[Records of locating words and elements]
☆ ☆ ☆ ☆
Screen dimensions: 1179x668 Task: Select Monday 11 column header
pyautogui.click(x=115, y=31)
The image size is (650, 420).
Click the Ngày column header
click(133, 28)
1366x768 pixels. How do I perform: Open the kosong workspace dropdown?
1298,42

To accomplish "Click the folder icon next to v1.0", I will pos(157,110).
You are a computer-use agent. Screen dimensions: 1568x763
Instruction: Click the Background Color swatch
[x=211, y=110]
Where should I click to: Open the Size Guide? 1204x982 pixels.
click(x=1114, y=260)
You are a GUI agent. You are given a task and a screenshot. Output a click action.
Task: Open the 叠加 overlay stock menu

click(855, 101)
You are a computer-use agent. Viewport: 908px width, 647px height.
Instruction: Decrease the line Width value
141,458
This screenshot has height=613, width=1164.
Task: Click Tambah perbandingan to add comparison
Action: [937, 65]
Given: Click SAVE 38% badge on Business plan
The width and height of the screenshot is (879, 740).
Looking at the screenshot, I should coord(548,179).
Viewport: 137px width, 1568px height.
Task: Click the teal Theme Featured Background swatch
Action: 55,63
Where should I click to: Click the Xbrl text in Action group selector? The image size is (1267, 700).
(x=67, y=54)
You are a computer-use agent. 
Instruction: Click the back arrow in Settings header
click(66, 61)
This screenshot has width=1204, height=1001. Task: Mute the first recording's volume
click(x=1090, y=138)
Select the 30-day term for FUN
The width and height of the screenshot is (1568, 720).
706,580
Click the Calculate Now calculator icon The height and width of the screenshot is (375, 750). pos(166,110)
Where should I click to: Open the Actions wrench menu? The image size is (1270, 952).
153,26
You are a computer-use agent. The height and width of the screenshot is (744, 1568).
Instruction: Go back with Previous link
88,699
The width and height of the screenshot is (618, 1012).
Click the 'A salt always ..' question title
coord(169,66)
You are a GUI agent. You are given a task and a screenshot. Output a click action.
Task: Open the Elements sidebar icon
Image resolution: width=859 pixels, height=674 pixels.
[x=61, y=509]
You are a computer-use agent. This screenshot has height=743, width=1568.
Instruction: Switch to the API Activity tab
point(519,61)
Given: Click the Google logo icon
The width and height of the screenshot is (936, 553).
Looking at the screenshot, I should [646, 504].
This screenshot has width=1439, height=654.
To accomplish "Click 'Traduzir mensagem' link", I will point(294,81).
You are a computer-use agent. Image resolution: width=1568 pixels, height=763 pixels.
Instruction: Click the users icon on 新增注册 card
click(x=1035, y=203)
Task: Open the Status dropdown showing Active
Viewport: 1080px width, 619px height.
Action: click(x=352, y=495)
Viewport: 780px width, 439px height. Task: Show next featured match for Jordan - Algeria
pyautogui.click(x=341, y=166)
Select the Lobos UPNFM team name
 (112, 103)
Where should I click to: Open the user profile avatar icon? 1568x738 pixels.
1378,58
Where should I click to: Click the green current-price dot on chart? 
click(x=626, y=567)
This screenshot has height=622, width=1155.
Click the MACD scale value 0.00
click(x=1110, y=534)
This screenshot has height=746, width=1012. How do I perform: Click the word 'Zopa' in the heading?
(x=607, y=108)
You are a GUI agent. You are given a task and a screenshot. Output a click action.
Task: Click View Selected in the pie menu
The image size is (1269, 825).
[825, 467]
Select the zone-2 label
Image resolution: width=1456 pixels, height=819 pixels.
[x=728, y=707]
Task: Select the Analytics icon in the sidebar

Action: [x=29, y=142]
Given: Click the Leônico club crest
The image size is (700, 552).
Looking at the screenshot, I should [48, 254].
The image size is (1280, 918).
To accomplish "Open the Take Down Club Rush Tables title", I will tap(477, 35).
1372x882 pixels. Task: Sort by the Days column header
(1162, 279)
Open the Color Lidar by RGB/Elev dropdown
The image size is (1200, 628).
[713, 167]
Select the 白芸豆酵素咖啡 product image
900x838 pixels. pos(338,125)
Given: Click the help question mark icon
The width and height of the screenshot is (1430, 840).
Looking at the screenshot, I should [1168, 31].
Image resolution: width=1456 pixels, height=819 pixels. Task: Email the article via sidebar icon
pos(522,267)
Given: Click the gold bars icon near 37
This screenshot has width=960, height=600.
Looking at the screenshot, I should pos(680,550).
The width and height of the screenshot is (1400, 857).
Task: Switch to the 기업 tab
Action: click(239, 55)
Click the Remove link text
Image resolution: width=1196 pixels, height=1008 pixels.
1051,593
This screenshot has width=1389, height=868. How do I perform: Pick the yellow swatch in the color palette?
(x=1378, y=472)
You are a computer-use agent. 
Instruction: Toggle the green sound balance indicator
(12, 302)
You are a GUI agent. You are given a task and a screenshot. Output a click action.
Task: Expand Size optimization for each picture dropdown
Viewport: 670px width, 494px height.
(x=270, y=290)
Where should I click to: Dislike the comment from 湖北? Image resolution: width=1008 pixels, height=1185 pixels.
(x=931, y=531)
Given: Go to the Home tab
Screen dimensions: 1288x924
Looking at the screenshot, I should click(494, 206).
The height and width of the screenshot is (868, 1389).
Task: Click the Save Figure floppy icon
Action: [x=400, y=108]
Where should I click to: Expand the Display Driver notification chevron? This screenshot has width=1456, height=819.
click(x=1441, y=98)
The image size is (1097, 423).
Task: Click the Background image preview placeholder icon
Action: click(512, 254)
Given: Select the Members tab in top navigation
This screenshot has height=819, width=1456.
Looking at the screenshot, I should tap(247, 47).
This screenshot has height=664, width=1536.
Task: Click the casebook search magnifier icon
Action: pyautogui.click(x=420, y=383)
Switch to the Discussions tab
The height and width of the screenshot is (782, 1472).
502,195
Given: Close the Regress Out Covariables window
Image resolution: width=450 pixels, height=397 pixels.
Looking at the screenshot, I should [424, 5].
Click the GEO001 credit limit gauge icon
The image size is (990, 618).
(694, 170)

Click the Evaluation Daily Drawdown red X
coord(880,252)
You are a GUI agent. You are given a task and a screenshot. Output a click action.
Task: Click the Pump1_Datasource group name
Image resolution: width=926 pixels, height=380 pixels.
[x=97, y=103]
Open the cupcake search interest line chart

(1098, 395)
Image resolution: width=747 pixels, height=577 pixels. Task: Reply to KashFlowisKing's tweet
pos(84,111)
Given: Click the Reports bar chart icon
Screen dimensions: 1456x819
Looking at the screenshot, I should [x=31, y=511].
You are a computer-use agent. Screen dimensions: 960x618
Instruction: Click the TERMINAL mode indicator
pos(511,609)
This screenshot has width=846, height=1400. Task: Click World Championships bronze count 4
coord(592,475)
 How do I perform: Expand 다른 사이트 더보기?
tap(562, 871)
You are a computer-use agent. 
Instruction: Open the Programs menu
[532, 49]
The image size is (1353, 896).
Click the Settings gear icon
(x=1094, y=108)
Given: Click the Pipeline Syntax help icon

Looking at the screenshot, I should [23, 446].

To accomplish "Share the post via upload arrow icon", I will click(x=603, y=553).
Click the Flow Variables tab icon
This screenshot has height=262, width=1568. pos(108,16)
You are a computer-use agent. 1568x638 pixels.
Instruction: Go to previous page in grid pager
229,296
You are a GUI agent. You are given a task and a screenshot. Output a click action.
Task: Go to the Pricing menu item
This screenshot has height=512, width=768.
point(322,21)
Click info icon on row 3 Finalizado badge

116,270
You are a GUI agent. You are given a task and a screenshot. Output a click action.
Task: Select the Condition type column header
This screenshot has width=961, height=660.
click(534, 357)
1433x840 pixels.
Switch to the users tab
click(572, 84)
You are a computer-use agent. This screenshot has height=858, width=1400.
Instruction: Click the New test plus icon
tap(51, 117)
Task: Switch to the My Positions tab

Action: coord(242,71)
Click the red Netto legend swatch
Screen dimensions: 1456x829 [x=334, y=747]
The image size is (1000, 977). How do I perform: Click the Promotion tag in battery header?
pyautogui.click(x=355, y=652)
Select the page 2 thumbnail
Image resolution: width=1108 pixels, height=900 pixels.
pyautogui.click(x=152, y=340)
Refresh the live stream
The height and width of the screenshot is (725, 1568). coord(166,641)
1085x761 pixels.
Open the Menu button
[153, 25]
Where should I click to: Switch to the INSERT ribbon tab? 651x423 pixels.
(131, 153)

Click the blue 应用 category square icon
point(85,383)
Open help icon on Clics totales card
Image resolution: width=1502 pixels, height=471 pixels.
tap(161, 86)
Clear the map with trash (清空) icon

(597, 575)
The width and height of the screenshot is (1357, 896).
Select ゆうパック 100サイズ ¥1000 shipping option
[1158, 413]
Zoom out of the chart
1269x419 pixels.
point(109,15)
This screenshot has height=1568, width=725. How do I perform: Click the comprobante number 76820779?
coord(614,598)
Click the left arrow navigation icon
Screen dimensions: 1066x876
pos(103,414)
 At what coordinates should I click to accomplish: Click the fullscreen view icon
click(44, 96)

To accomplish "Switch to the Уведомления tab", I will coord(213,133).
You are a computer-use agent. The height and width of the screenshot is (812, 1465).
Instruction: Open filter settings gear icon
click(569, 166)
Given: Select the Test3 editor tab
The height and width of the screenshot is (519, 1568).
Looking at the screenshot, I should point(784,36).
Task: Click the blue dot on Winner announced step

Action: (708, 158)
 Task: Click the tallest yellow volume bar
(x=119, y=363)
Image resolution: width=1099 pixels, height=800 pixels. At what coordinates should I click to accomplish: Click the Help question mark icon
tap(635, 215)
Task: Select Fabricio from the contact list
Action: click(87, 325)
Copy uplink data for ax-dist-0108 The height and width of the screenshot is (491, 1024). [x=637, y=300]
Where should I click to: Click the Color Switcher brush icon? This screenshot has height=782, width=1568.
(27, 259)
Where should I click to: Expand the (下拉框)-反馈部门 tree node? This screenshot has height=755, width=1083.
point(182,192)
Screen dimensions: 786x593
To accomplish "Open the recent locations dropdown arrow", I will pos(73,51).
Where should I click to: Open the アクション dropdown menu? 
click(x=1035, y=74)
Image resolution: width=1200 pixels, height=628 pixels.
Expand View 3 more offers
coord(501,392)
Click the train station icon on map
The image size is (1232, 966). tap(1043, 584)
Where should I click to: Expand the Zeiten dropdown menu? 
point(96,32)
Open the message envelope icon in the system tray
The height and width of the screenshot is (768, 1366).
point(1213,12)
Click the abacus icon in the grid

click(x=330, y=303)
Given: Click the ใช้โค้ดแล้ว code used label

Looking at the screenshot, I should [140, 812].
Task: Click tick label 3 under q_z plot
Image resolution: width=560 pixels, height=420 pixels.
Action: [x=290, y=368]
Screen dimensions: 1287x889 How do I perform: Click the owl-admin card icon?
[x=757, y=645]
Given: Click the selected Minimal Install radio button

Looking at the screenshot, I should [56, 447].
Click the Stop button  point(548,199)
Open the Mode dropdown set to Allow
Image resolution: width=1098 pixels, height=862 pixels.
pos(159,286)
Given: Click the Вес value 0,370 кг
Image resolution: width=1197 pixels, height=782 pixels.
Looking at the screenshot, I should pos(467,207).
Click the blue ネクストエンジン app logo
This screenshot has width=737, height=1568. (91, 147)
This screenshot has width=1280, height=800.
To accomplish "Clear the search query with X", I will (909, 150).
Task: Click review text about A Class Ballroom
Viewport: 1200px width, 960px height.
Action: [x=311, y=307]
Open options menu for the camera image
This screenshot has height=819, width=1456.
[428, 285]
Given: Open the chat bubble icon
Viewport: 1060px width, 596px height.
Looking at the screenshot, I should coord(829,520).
☆ ☆ ☆ ☆
* Given problem *
Turn the lines from the one containing "Select the 30-day term for FUN" through the one containing "Action: click(x=352, y=495)", both included, into a numbered list of only those lines, leaving out any blank lines.

* Final answer *
1. Select the 30-day term for FUN
2. The width and height of the screenshot is (1568, 720).
3. 706,580
4. Click the Calculate Now calculator icon The height and width of the screenshot is (375, 750). pos(166,110)
5. Where should I click to: Open the Actions wrench menu? The image size is (1270, 952).
6. 153,26
7. You are a computer-use agent. The height and width of the screenshot is (744, 1568).
8. Instruction: Go back with Previous link
9. 88,699
10. The width and height of the screenshot is (618, 1012).
11. Click the 'A salt always ..' question title
12. coord(169,66)
13. You are a GUI agent. You are given a task and a screenshot. Output a click action.
14. Task: Open the Elements sidebar icon
15. Image resolution: width=859 pixels, height=674 pixels.
16. [x=61, y=509]
17. You are a computer-use agent. This screenshot has height=743, width=1568.
18. Instruction: Switch to the API Activity tab
19. point(519,61)
20. Given: Click the Google logo icon
21. The width and height of the screenshot is (936, 553).
22. Looking at the screenshot, I should [646, 504].
23. This screenshot has width=1439, height=654.
24. To accomplish "Click 'Traduzir mensagem' link", I will point(294,81).
25. You are a computer-use agent. Image resolution: width=1568 pixels, height=763 pixels.
26. Instruction: Click the users icon on 新增注册 card
27. click(x=1035, y=203)
28. Task: Open the Status dropdown showing Active
29. Viewport: 1080px width, 619px height.
30. Action: click(x=352, y=495)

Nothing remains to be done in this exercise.